The smoked duck sandwich at Love and Haight is not actually made of duck. Similarly, the pepper steak sandwich involves no actual steak. They are meat substitutes, products where soybeans and other such things are processed to resemble meat. I’ve considered such things before, and ultimately I concluded that they say more about meat than they do about soybeans. (The short of it is that it says an awful lot about cold cuts that you can mash a bunch of soy together and get something that is more-or-less as good.) But what of the things in themselves?
If we consider the most basic question, I should say that the sandwiches are a success. They taste good. The pepper steak was tasty, and the duck was particularly choice. It had a deep, smoky flavor, and the success of the sandwiches definitively credited to how good these flavors were. The accompanying ingredients were lettuce, tomato, pickles, red onions, mayo, mustard and, in owing to the location and the style of the place, sprouts. That’s a classic deli sandwich, but if the main ingredient fails there isn’t much there for backup. In further evidence of the reliance on the fake meat, if one is going to attempt to pass off a facsimile as hey-I-guess-it’s-good-enough, one does not attempt duck. It’s not a fake-it-and-hope-nobody-notices move. That’s important to note, because it points at the whole problem with the sandwich.
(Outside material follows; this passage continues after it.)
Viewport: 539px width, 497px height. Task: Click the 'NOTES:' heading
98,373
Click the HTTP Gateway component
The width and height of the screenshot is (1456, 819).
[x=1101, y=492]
I think there’s a framing issue at work here, and while both sandwiches were quite good I’m far from convinced they were everything they could be. Food isn’t just a question of taste and smell. We eat with our eyes, the atmosphere matters, the context has an impact. There’s a lot going into each meal, even if we’re hardly conscious of most of it. What I found myself wondering at Love and Haight was whether I would have enjoyed these sandwiches more had they not been pitched as fake meat. The fake duck was good enough that I was happy to be eating it, but it was a far cry from real duck. Smoked duck is juicy and tender, a product of abundantly fatty tissue. There are a lot of ways to make soybeans delicious, there are very few that will turn them into duck.
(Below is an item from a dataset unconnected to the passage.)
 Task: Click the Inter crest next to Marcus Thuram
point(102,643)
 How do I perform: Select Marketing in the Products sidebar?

Above I asked what was the value of the things in themselves, and I’m not sure I have an answer to that question. I cannot consider them in a context apart from fake meat, they don’t exist in any other context. I don’t know what you would call it, and I don’t know whether I would have ended up there eating it if it wasn’t trying to emulate meat. Those are difficult questions, and I don’t have answers for them. It light of that, I cannot help but think I haven’t given these sandwiches the full consideration they deserve.